Intravitreous and Subretinal Injections of Mouse Recombinant IL-18 and Anti-IL-18 Neutralizing Antibody
To evaluate the effect of IL-18 on CNV, 1 μg mouse recombinant IL-18 (rIL-18, B004-5; MBL) dissolved in ultrapure PBS or the same volume of PBS was administered intravitreously at day 0 immediately after inducing laser-CNV in wild-type mice eyes. Furthermore, 0.3 μg anti-mouse IL-18 neutralizing antibody (nIL-18Ab, D048-3; MBL) or isotype IgG antibody (Vector Labs, Burlingame, CA, USA) was intravitreously administered after induction of laser-CNV. Recombinant IL-18 (18 kDa) is small enough to be dissolved in PBS and reaches RPE as if other cytokines/proteins, as well as IgGs (~150 kDa). 25,26 Phosphate-buffered saline is not toxic, whereas normal saline is reported to be toxic to the mouse retina. 27 Intravitreous injection was performed with a 33-gauge needle (Ito Corporation, Shizuoka, Japan) under a surgical microscope. To evaluate the direct effect of IL-18 on mouse RPE, 1 μg mouse rIL-18 dissolved in ultrapure PBS or the same volume of PBS was administered subretinally with a blunt-tip 33-gauge needle (Ito Corporation) under a surgical microscope with a coverslip used as a contact lens. Successful subretinal injection was confirmed by the bullous retinal detachment on the hemisphere of the fundus. 
Fundus Imaging
Mouse ocular fundus images were obtained using a high-resolution digital fundus camera (TRC-50DX; Topcon, Tokyo, Japan). To adjust focus on the mouse fundus, a 20-diopter lens was placed in contact with the fundus camera lens. 17  
Tube Formation Assay
To evaluate the effectiveness of IL-18 on ocular angiogenesis, a tube formation assay was performed as previously described. 28 Briefly, human retinal endothelial cells (HREC) from Cell Systems (Kirkland, WA, USA) were cultured with EGM-2 medium (Lonza, Tokyo, Japan) in an incubator with 5% CO2-enriched air. Extracellular matrix gels were prepared with a Chemicon in vitro angiogenesis assay kit (EMD Millipore, Billerica, MA, USA). Gels were solidified over a 96-well microplate. Using this kit, 1.25 × 104 HREC were added onto the surface of gels with administration of human rIL-18 (B003-5; MBL) at 1 to 100 nM in the medium. After 4 hours of incubation, tubes were labeled by Calcein-AM solution (Dojindo Laboratories, Kumamoto, Japan) and photographed. The area sizes of tube formation per were measured and calculated by ImageJ. 

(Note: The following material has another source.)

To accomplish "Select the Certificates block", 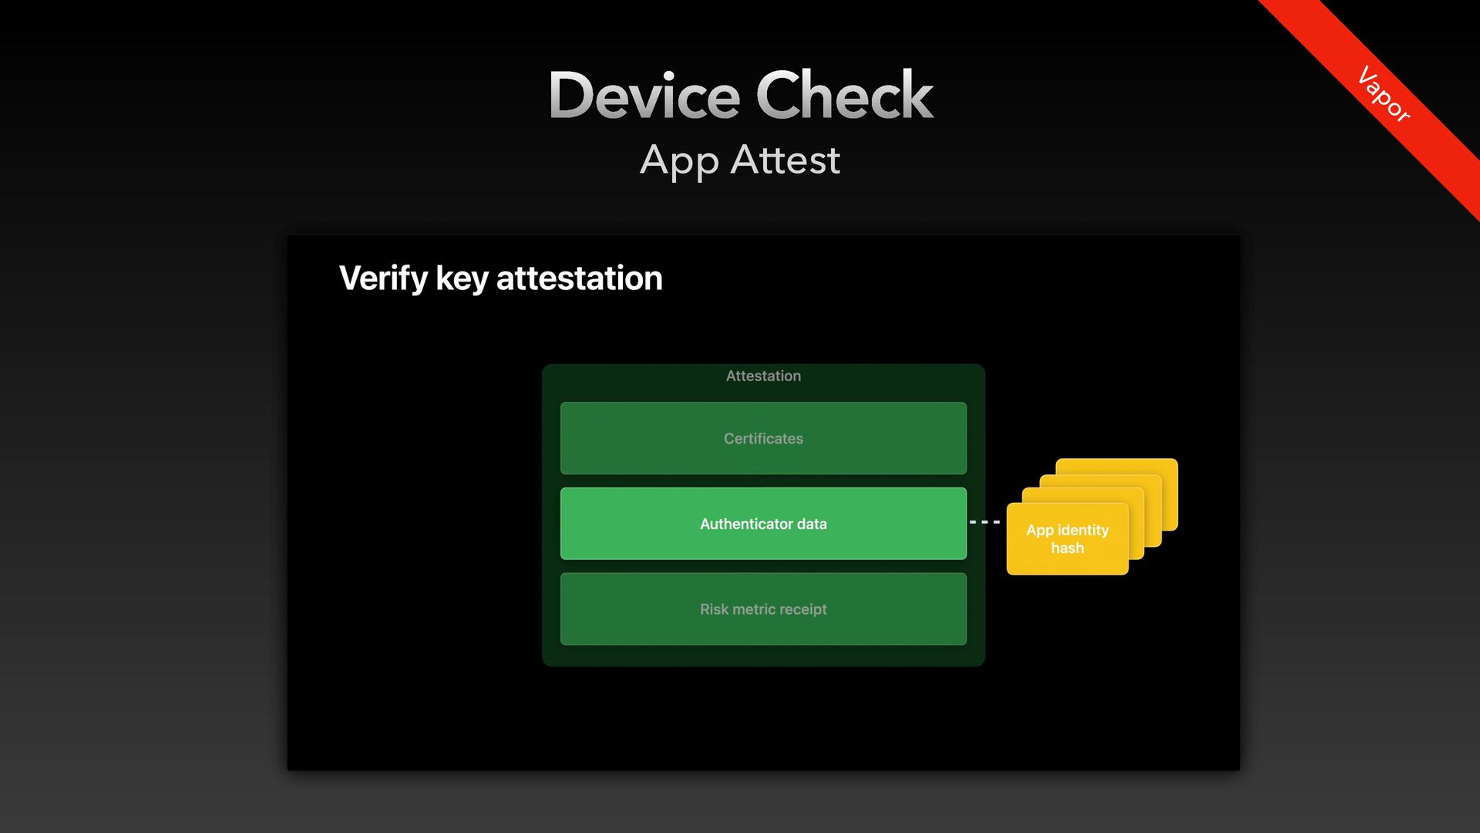I will pyautogui.click(x=763, y=438).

Zonula Occludens-1 Staining of Retinal Pigment Epithelium
To visualize the integrity of the RPE structure, zonula occludens-1 (ZO-1) staining was performed as previously described. 3,17 Briefly, mouse RPE/choroid flat mounts were fixed with 4% PFA or 100% methanol, stained with rabbit antibodies against ZO-1 (1:100; Invitrogen, Carlsbad, CA, USA), and visualized with Alexa 594 (Invitrogen). All images were obtained using the Nikon confocal microscope (Eclips C1). 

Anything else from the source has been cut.